Hello All,
In our embedded platform, we are using static memory allocator, instead of using heap memory of the platform. We thought it is better way to handle the memory. As the application grows, there might be multiple libraries using the heap memory. And also the possible cause of memory leaks. My suggestion is that it is better to have it. I have seen this kind of allocator in mocona secure library also.
Thanks
On Wed, Apr 8, 2020 at 4:11 PM Manuel Pegourie-Gonnard via mbed-tls < mbed-tls@lists.trustedfirmware.org> wrote:
Hi all,
In this new installment of "let's discuss ideas for Mbed TLS 3.0" [1]: should we remove memory_buffer_alloc.c from the code base?
Currently the crypto library includes a module called memory_buffer_alloc.c, disabled in the default build (config.h option MBEDTLS_MEMORY_BUFFER_ALLOC_C), which provides implementations of calloc() and free() based on a user-provided buffer (which could be static or on the stack), suitable for use in the rest of the crypto, X.509 and TLS libraries as replacements to the standard functions.
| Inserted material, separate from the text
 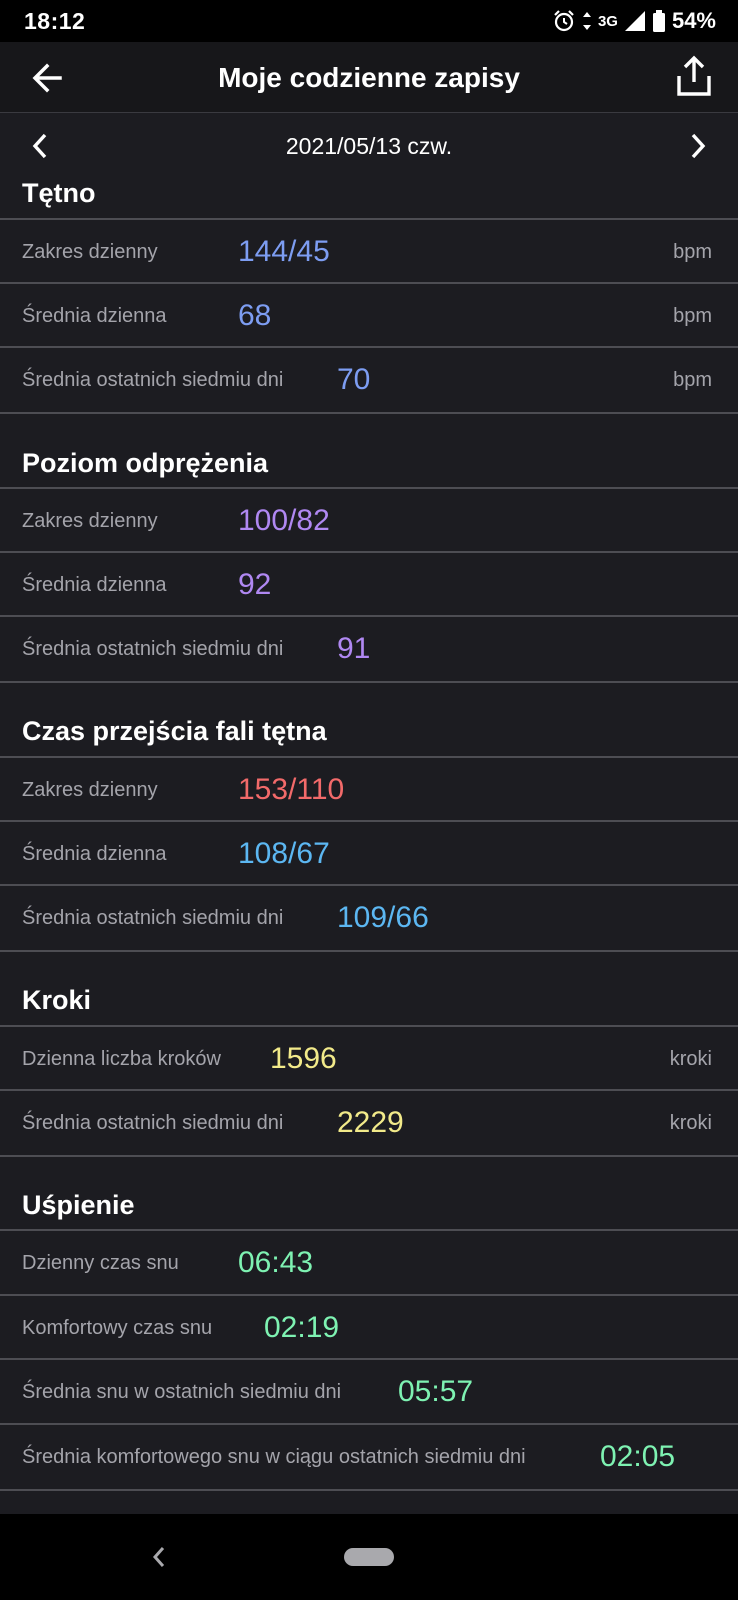 I want to click on row-value: 91, so click(x=354, y=648).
In addition to providing replacement calloc() and free(), the module also offers some facilities for measurement and debugging.
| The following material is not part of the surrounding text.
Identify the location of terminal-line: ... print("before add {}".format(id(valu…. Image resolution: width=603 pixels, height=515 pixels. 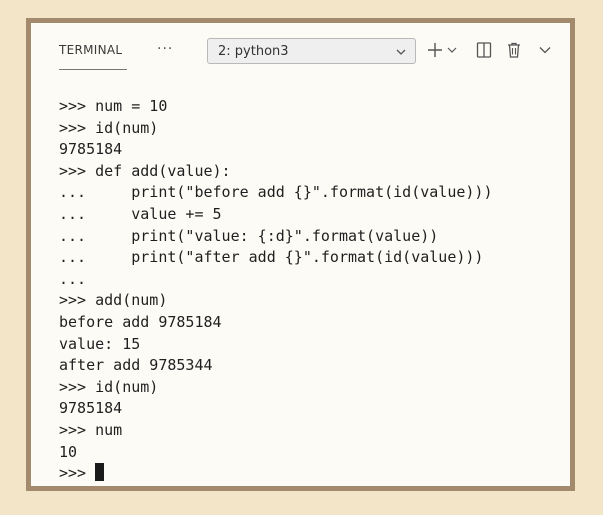
(276, 192).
We're considering dropping this module and removing it from the code base entirely for the following reasons:
Memory allocators are not our core area of expertise.
This allocator is pretty basic and has a large allocation overhead. For example for ECC computations, the overhead can be as large as the actual
memory used.
Using this allocator also tends to slow things down, so we don't run many tests with it enabled.
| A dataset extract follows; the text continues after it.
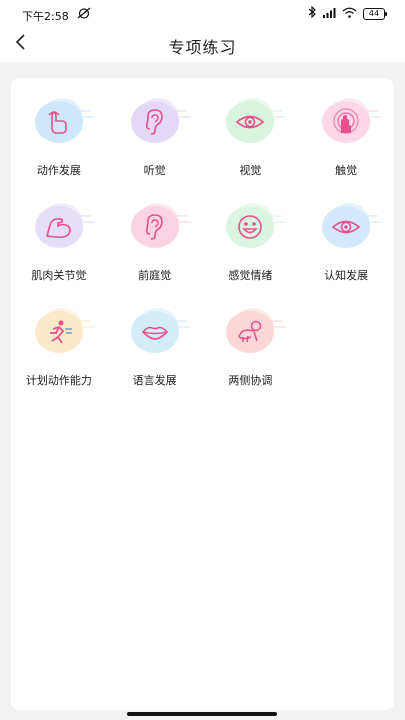 This screenshot has width=405, height=720. What do you see at coordinates (202, 14) in the screenshot?
I see `status-bar: 下午2:58 44` at bounding box center [202, 14].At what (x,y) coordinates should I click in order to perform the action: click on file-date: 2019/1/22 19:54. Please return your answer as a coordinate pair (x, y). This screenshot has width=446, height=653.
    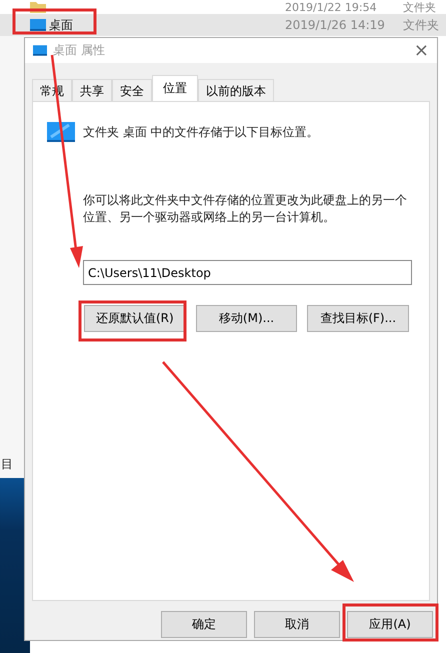
    Looking at the image, I should click on (332, 7).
In the future when we split between PSA Crypto on one side and Mbed TLS
and X.509 on the other, it's unclear on which side this allocator should fall. Which can be taken as a sign that it doesn't really belong here.
On the other hand, we're hesitating for the following reasons:
We know from bug reports and questions that some people are using it.
Unlike other modules we'd like to drop, there isn't a strong security incentive to dropping this allocator, it's merely a matter of how we
spend our maintenance resources.
What do you think? Should we keep maintaining this allocator as part of Mbed TLS? Should we drop it and focus on our core instead? If you're using this allocator, why did you pick it over other alternatives?